Okay, here's this other thing. I've written about our love of a local little mountain town called Crown King quite a bit over the years. Specifically here, here, here, here, and here. Randy and I have been spending long weekends in Crown King for years; there's a single "hotel" up there with maybe eight "rooms", and at least once every July or August Randy would look at me through the heat waves blasting up through our family room floor, and he'd mouth the words Crown King. At which point we'd both bound out of the house to drive the two hours north on a treacherous mountain dirt road until finally emerging into a thick canopy of pine trees and the sweet, merciful sounds of things not drying up and sticking to other things.
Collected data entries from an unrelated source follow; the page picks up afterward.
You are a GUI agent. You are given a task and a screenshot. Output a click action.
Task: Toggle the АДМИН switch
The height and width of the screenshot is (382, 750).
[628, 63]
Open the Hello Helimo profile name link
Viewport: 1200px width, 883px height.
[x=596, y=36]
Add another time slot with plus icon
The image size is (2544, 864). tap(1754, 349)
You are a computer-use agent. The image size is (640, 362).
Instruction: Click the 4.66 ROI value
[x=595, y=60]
We'd always talked about how much we'd love to have a tiny cabin up there in the woods, something really small and manageable, something ridiculously inexpensive and quirky that we could fix up. We also always managed to talk ourselves out of it because cabins by their very nature are expensive. But then we found a cabin that wasn't expensive. An inexpensive cabin. A tiny, manageable, quirky cabin so very, very inexpensive it was like an engraved invitation.
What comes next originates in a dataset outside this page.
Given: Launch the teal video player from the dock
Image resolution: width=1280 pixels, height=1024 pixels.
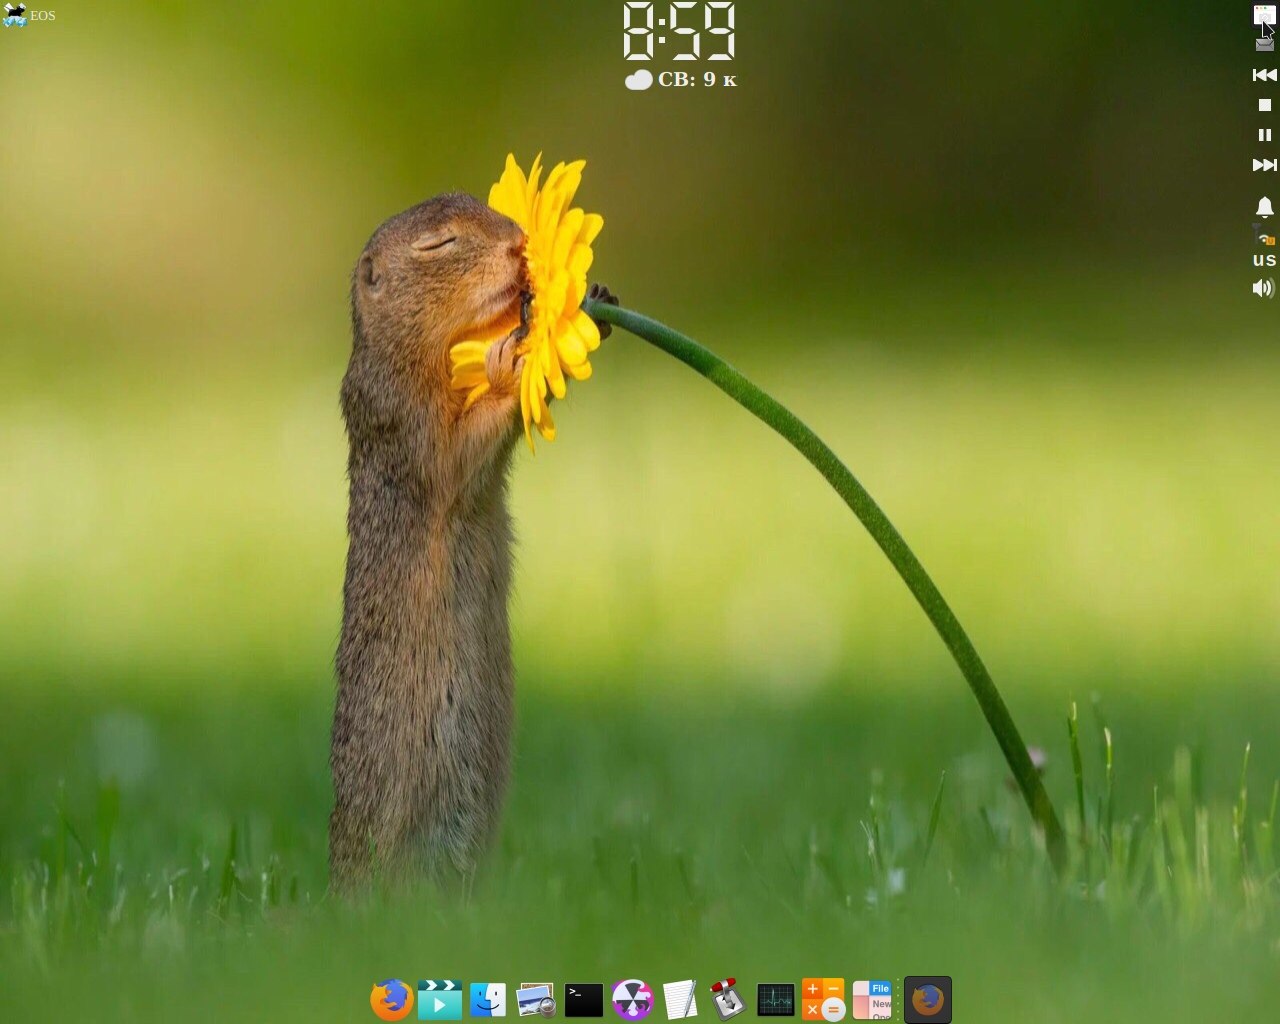Looking at the screenshot, I should coord(440,999).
So we bought it. And couldn't believe our luck.
This was last August. We've been working on rehabbing it steadily since then. And I've been taking photos and making notes of the entire process so I could share the whole thing here once we finally finished. Last weekend we hauled the very last piece of furniture up the mountain, and this weekend we'd planned to drive up to do a big final house cleaning and take a bunch of "after" pictures.
But then a fire broke out in the mountains. A house fire. During which a propane tank exploded, setting a pine tree on fire. Wide-eyed witnesses say that was it, that was the beginning of the end, that it took maybe fifteen seconds for the fire to jet across five hundred yards of spruce pine and underbrush, cutting across the mountain like a... well, like a wildfire.
http://washingtonexaminer.com/news/nation/2012/05/others-leave-ariz-town-wildfires-size-triples/617311
The Gladiator Fire is now pushing 6,500 acres. It's approximately four miles north of our tiny, almost-finished cabin. The town of Crown King is a myriad system of rugged dirt roads nestled inside a natural bowl in the mountains (hence the name Crown King; the Bradshaw mountain peaks surround the town like the peaks of a crown). This topography makes it next to impossible for firefighters to try and fight the fire from inside the town-- if the fire makes a turn toward the south, it will essentially turn the town into a giant trap. For the last few days the wind has been blowing toward the north at 40mph and this is good, this is blowing the blaze away from homes. If the wind shifts, however, or even stops, the firefighters speculate the fire's next natural move would be to double-back on the town and potentially wipe out everything.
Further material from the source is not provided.